'''

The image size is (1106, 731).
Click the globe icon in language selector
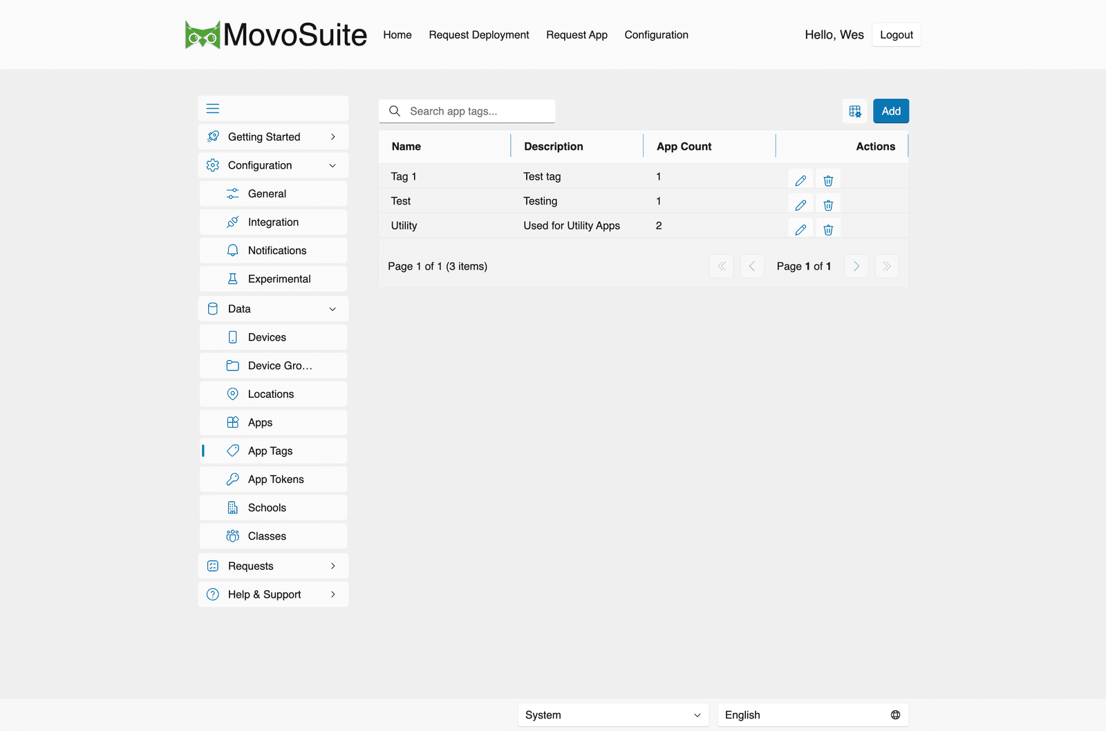(x=895, y=715)
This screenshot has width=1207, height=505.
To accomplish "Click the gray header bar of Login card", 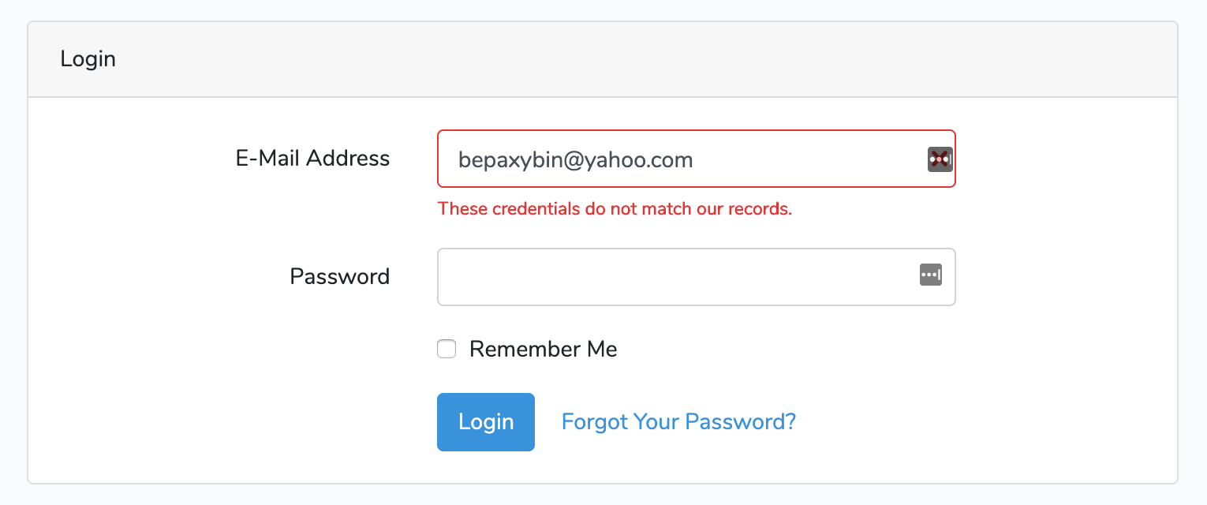I will point(603,59).
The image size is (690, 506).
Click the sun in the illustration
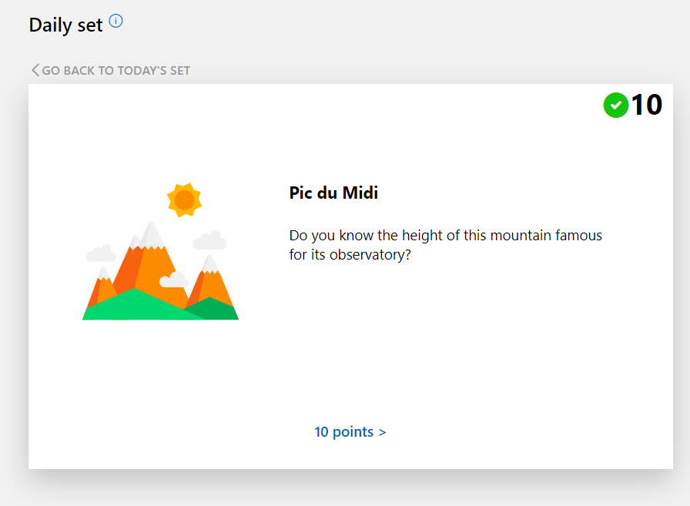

'''

> [What is asked]: Gather every line of the records above that contains the string "image", and copy each one in full.

> [Solution for this task]:
The image size is (1106, 731).
The image size is (690, 506).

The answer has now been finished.